BGH, Urteil vom 23.01.2026 – V ZR 91/25
1. Die Verwaltung des eigenen Vermögens stellt grundsätzlich keine gewerbliche Tätigkeit dar, sondern ist dem privaten Bereich zuzuordnen. Ausschlaggebende Kriterien für die Abgrenzung der privaten von der berufsmäßig betriebenen Vermögensverwaltung sind der Umfang, die Komplexität und die Anzahl der damit verbundenen Vorgänge. Nur wenn diese einen planmäßigen Geschäftsbetrieb erfordern – wie etwa die Unterhaltung eines Büros oder einer Organisation -, liegt eine gewerbliche Betätigung vor.

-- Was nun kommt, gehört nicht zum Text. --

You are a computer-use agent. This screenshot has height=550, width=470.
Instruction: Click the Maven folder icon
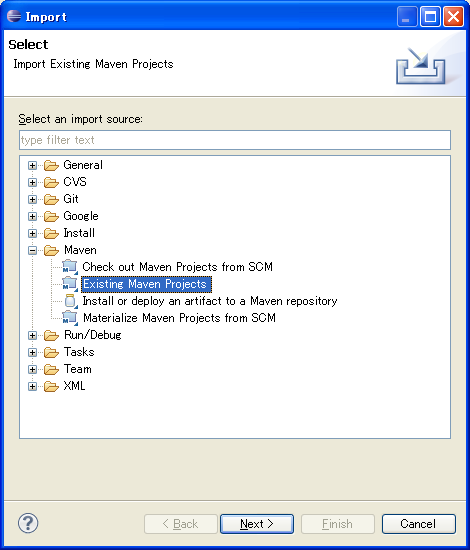click(x=51, y=250)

2. Nach § 308 Nr. 4 BGB ist in Allgemeinen Geschäftsbedingungen unwirksam die Vereinbarung eines Rechts des Verwenders, die versprochene Leistung zu ändern oder von ihr abzuweichen, wenn nicht die Vereinbarung der Änderung oder Abweichung unter Berücksichtigung der Interessen des Verwenders für den anderen Vertragsteil zumutbar ist. Das Klauselverbot erfasst auch solche Klauseln, die dem Verwender einen Anspruch auf Zustimmung des Vertragspartners zur Änderung einräumen, weil der schuldrechtliche Abänderungsanspruch ihm ebenfalls eine einseitige Änderung der Leistungspflicht ermöglicht.